Pour Pierre Malengreau [18], le mythe de la lamelle c’est, au-delà de l’historiette, une construction topologique qui fait apparaître surface, trou et bord. Le vivant qui se perd, c’est cette part non élaborable de jouissance qui fait trou. Ainsi, il met en avant ce « qui pousse à parler », mobilise la parole en analyse selon la sensibilité de chaque parlêtre. P. Malengreau aperçoit que le repérage chez le sujet de ce qui se jouit dans sa parole le confronte à un choix.
« Cette lamelle est organe, d’être instrument de l’organisme. Elle est parfois comme sensible, quand l’hystérique joue à en éprouver à l’extrême l’élasticité » [19], explique Lacan. Ceci résonne avec la psychanalyse comme clinique du « vivant », que P. Malengreau évoque en ces termes : il y a une sensibilité « qui erre dans la langue au point d’être impliquée dans la moindre parole. […] Comment cette sensibilité s’accroche dans une psychanalyse ? » [20]
[1] Lacan J., « La Troisième », La Cause freudienne, n°79, octobre 2011, p. 21.
[2] Miller J.-A., « Les objets a dans l’expérience analytique », La Lettre mensuelle, n°252, novembre 2006, p. 10.
[3] Platon, Le Banquet, Paris, Flammarion, 2007.
[4] Lacan J., intervention lors du congrès de Bonneval, 1960.
[5] Cf. Lacan J., « Position de l’inconscient », Écrits, Paris, Seuil, p. 829-850 ; et cf. Lacan J., Le Séminaire, livre XI, Les Quatre Concepts fondamentaux de la psychanalyse, texte établi par J.-A. Miller, Paris, Seuil, 1973, p. 171-182.

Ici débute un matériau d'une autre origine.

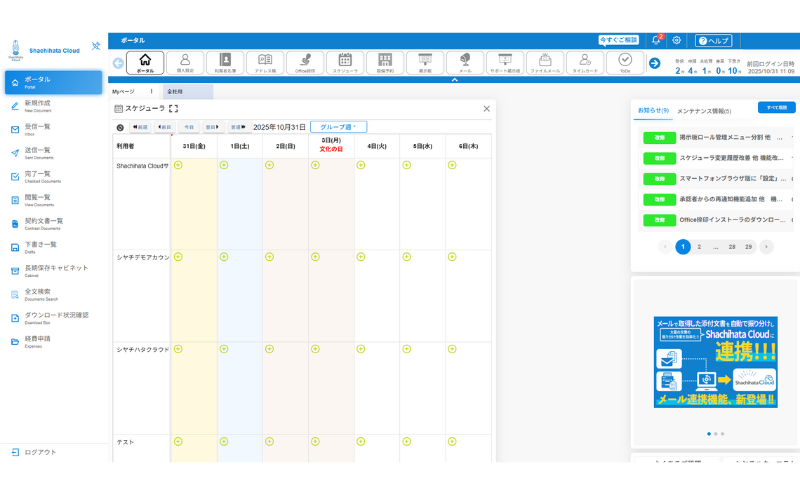Image resolution: width=800 pixels, height=495 pixels.
Task: Open the ヘルプ button in header
Action: [x=714, y=40]
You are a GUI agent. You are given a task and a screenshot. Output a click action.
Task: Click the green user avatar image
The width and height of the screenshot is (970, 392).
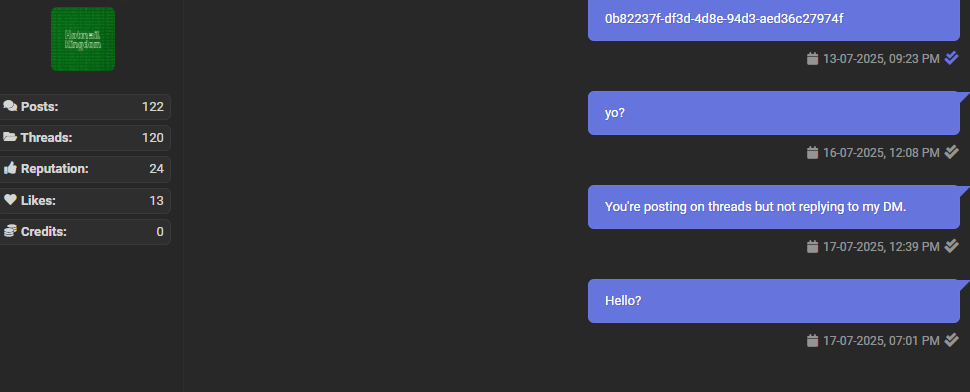(83, 39)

[6] Malengreau P., « Lamelle », in Miller J.-A. (s/dir.), Scilicet. Les objets a dans l’expérience analytique, Paris, École de la Cause freudienne, coll. rue Huysmans, 2008, p. 203.
[7] Lacan J., « Position de l’inconscient », op. cit., p. 845.
[8] Ibid.
[9] Pour s’opposer à la sphère extra-pleine, pleine comme un œuf, la lamelle en biologie est une structure, plate ou vésiculaire, formée par deux membranes parallèles entre elles, une couche de cellules.
[10] Lacan J., « Position de l’inconscient », op. cit., p. 846.
[11] Ibid., p. 847.
[12] Ibid.
[13] Lacan J., Le Séminaire, livre XI, Les Quatre Concepts fondamentaux de la psychanalyse, op. cit., p. 180.
[14] Ibid., p. 181.
[15] Le délivre est l’ensemble du placenta, des membranes amniotiques et du reste du cordon.
[16] Stevens A., « La lamelle, un mythe moderne », Quarto, n°57, juin 1995, version CD-ROM, Paris, Eurl-Huysmans, 2007, p. 45.
[17] Ibid., p. 46.
[18] Malengreau P., « Lamelle », op. cit., p. 203.
[19] Lacan J., « Position de l’inconscient », op. cit., p. 848.
[20] Malengreau P., « Lamelle », op. cit., p. 201.
[*] Ce texte, remanié par l’auteure, a été initialement publié sous le titre « La lamelle, un mythe de Lacan », Suites & Variations. Actes des travaux du Bureau de Rennes de l’ACF-VLB, septembre 2008, p. 17-25.